Sunday, November 13th 2022, 8:35 am
The average interest rate for a credit card in the U.S. has climbed to a record high of 19.04%, driven up by the Federal Reserve's ongoing push to cool inflation by ratcheting up borrowing costs.
A credit card interest rate, known as the annual percentage rate (APR), goes into effect when cardholders are unable to pay their bills in full each month. If you carry a balance, you're charged interest on whatever you owe the following month, and that balance grows over time.
Today, the average credit card APR surpassed its previous record of 19% in July 1991, according to Bankrate.com. In early 2022, the typical card had an APR of 16.3%.

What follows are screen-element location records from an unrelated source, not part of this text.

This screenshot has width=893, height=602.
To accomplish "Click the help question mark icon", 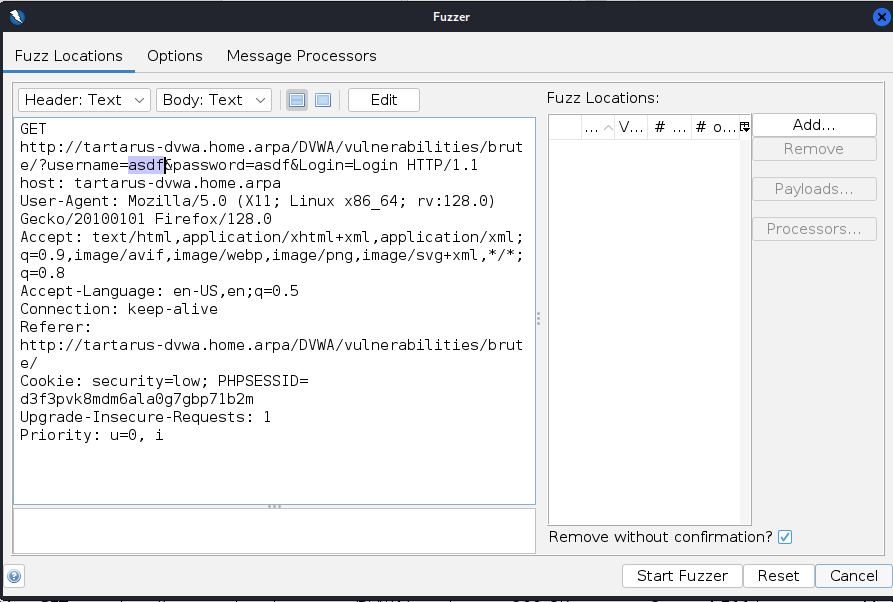I will point(14,576).
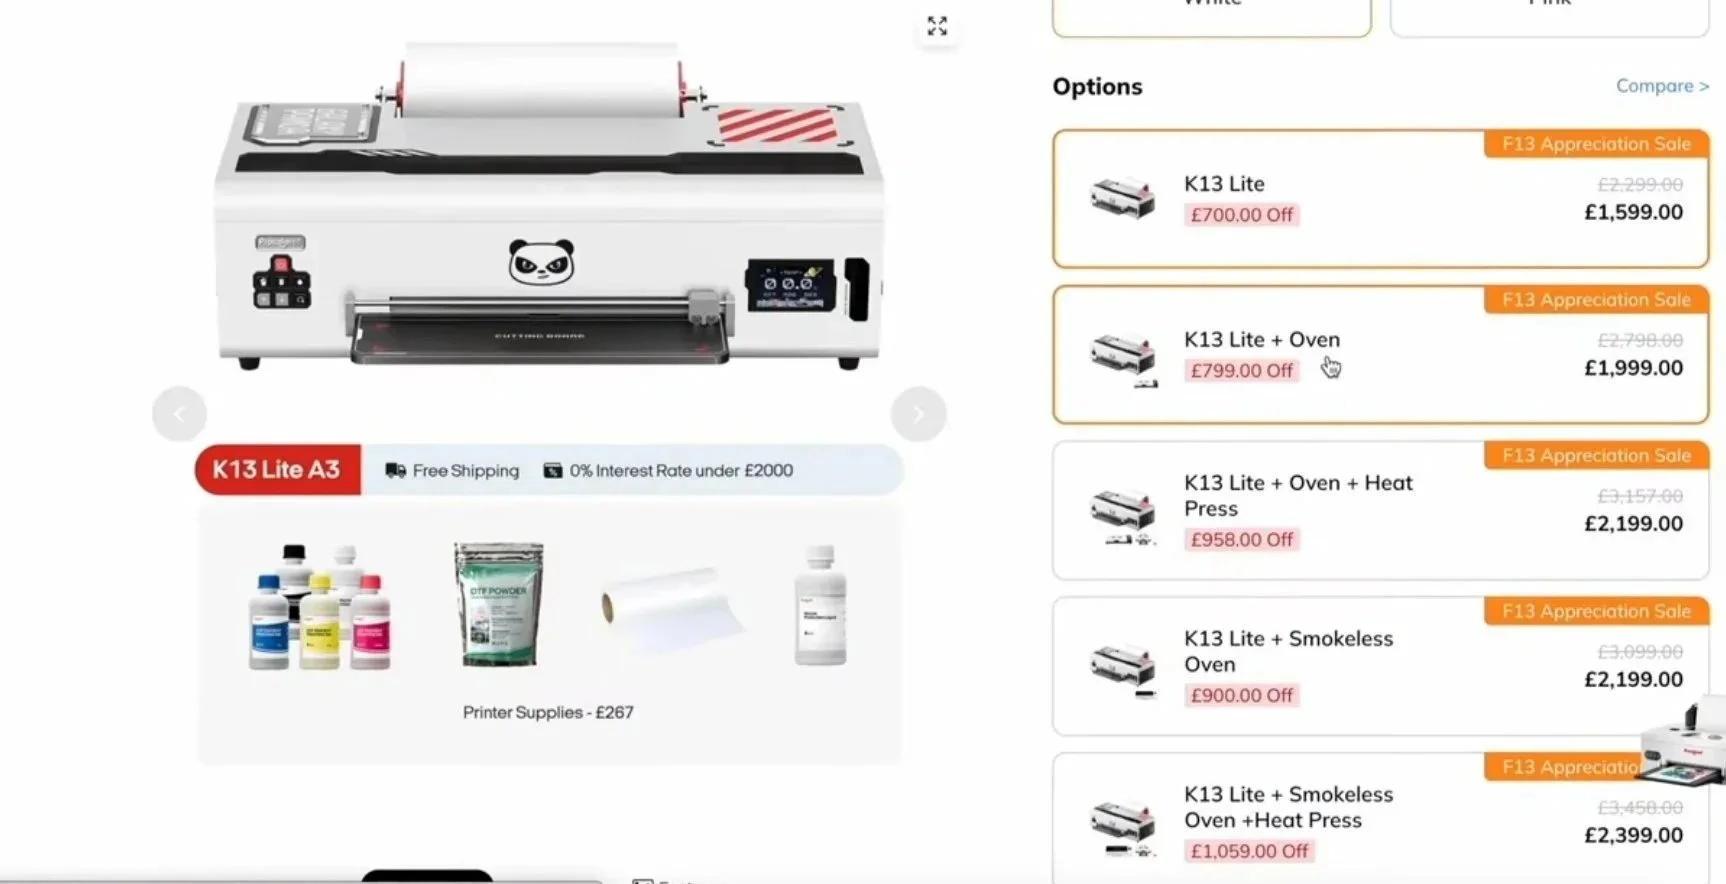1726x884 pixels.
Task: Click the K13 Lite printer thumbnail icon
Action: coord(1122,197)
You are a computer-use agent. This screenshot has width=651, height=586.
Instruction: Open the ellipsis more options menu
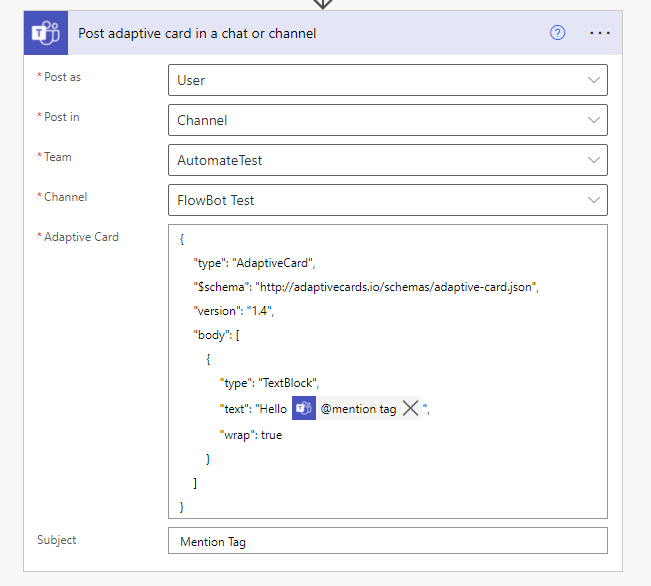pos(600,33)
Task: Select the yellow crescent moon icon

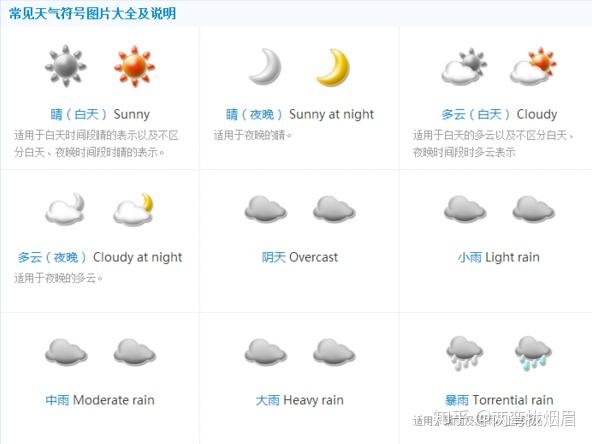Action: (x=333, y=67)
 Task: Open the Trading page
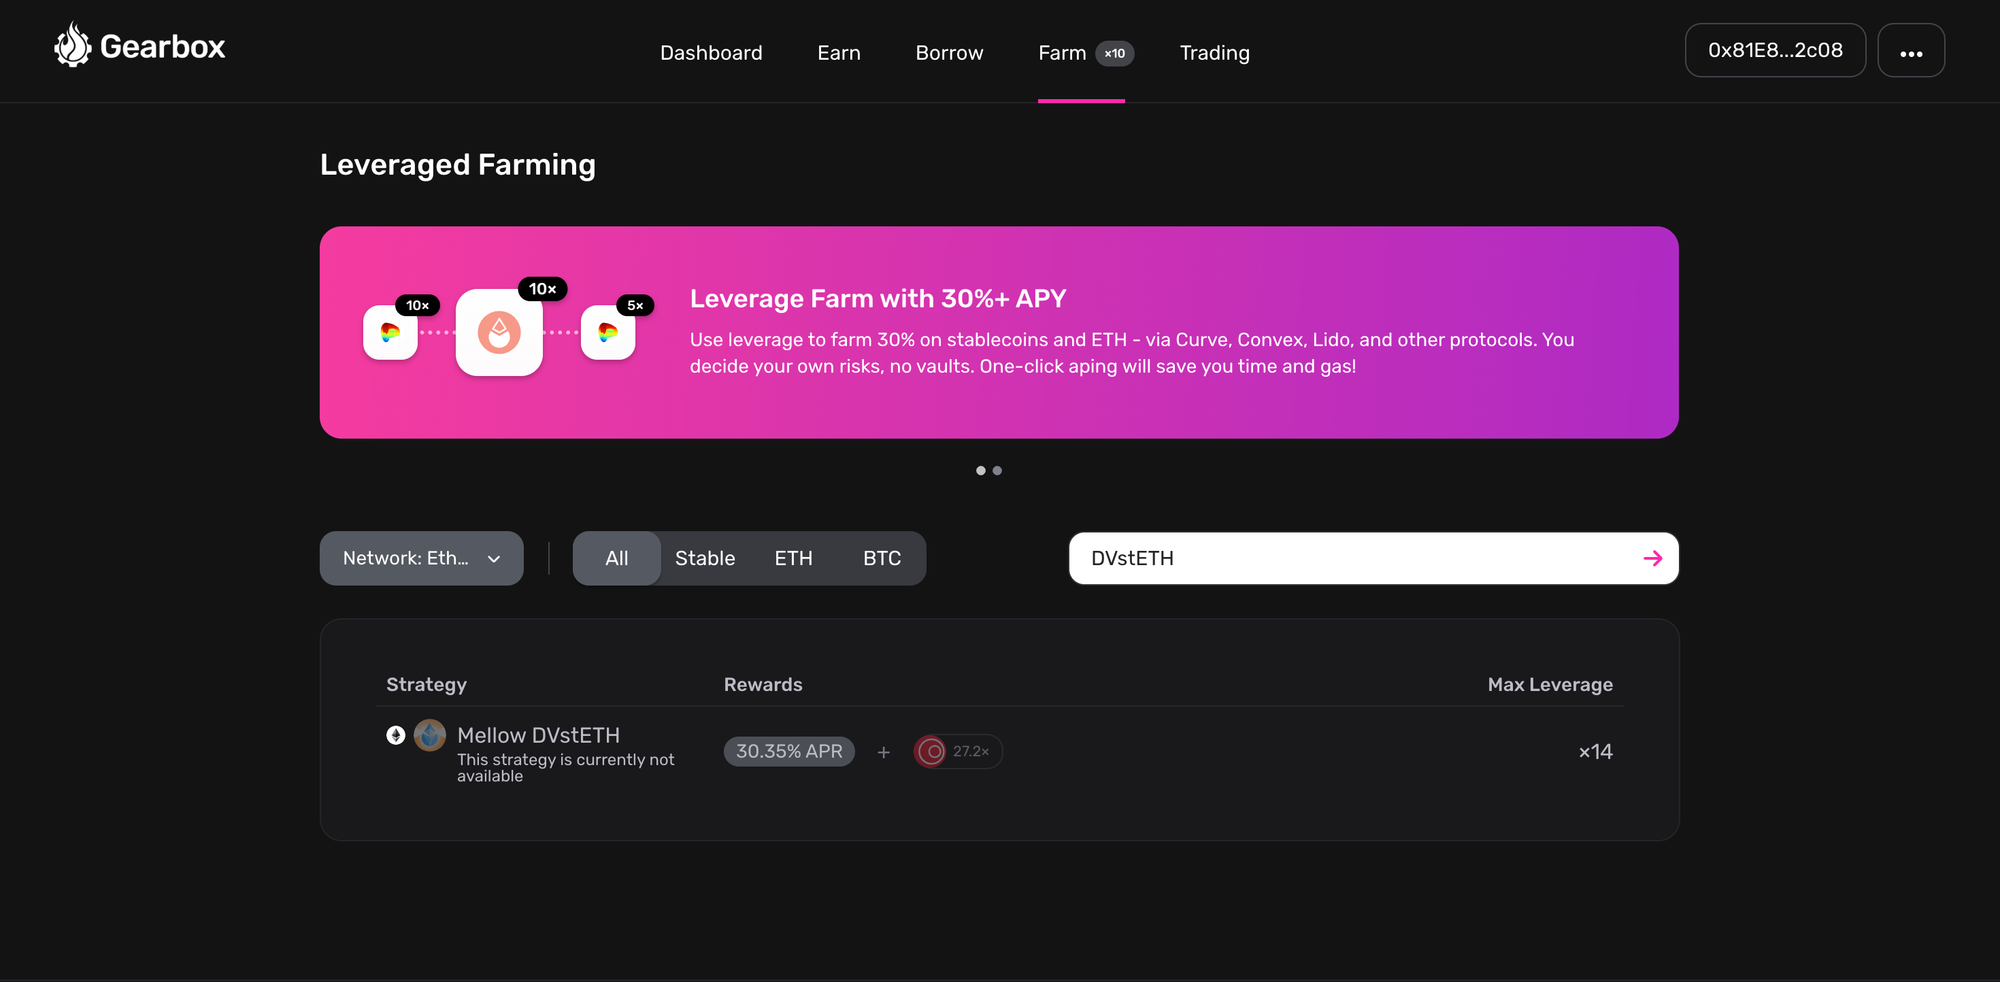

"This time it's all about the Federal Reserve, which has raised the federal funds rate 375 basis points since March in an effort to combat the highest inflation readings in four decades," Bankrate.com analyst Ted Rossman said in a statement to CBS MoneyWatch.
APR increases typically show up on cardholders' statements within a couple billing cycles and apply to new and existing balances. At the beginning of the year, a cardholder with a balance of $5,000 making the minimum payment would have remained in debt for 185 months and accrued $5,517 worth of interest, according to Rossman's analysis. At the new record-high rate, that same cardholder would be in debt for 191 months and accrue an additional $6,546 in interest.
The average APR on retail store cards has also reached a new high at 26.72%, up from 24.35% last year, according to an analysis from CreditCards.com.